Posted by Thomas J. Powell on September 15, 2009

Today’s news from the Fed has been optimistic. Bernanke says the recession might be over, but what does that mean for us? In technical terms, a recession is two consecutive quarters of zero growth. It looks like we are beating that trend. So what? Cheer the administration, forget about the troubled financial industry and move on right? Wrong. Krugman points out that, although the recession is technically ending, we’re not out of the woods yet. Unemployment, as expected, will remain high for years to come. Compared to where we were two years ago, the US faces an enormous output gap, something around a trillion dollars a year. According to Condgon from the IMF, the broader monetary base has been shrinking. The Fed’s insistence on boosting capital ratio’s may be back firing here: if banks are required to increase capital ratio’s there is less to lend, and subsequently a decreased capacity to grow. Despite decent news from Bernanke, a shrinking money supply points to deflation. Instead of recovery, we may be looking at a double-dip recession. That’s when we start to recover, only to fall flat again.

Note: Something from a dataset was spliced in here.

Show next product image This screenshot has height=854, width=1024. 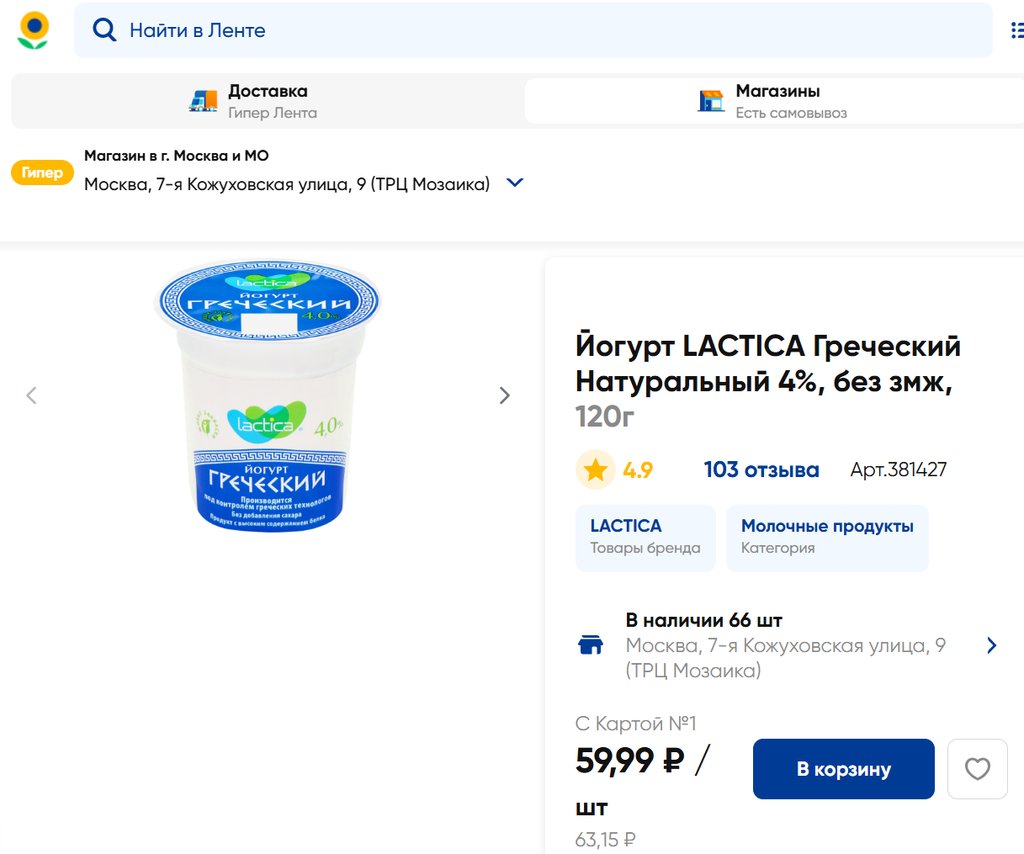pos(504,395)
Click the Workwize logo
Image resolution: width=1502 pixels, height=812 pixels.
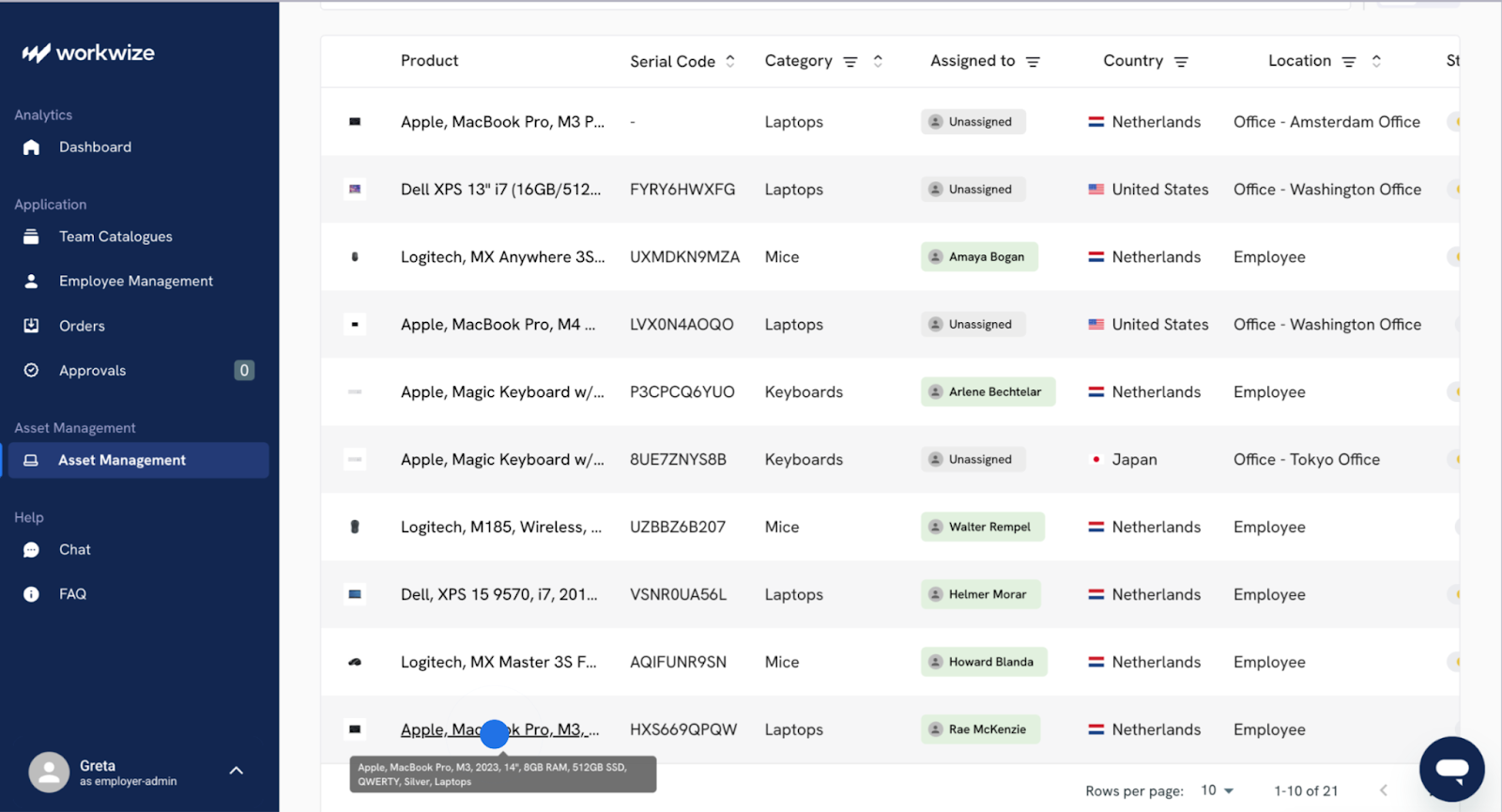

How do we avoid another, possibly deeper recession? Krugman argues for more stimulus. Condgon expects monetary easing. I must reiterate my core values here. The recovery will come when smaller firms have adequate access to capital. Private capital will pull us out, not more stimulus. Quantitative easing has brought us to near-zero interest rates with no affect on output. How exactly is monetary policy going to work if money continues to contract? As for fiscal stimulus, wouldn’t that bring us back to where we are now, a slow recovery with continued high unemployment?
Let’s get away from big government bail-out schemes and let capitalism do its job. In today’s WSJ, Cochrane and Zingales argue against the too-big-to-fail doctrine. If banks don’t fail, bankers have no incentive to react to risk. It’s called moral hazard- tails I win, heads you loose. The too-big-to fail doctrine flies in the face of a hundred years of economic theory. One of capitalism’s grand fathers, Joseph Schumpeter, argued for “creative destruction,” a process that enables the most efficient distribution of capital. If banks cannot fail, the industry cannot correct itself. The system has forgotten Schumpeter. It no longer rewards the most productive enterprises. Instead, the government has transferred trillions of dollars to failed enterprises. The result isn’t capitalism, but some corrupt form of corporate banditry.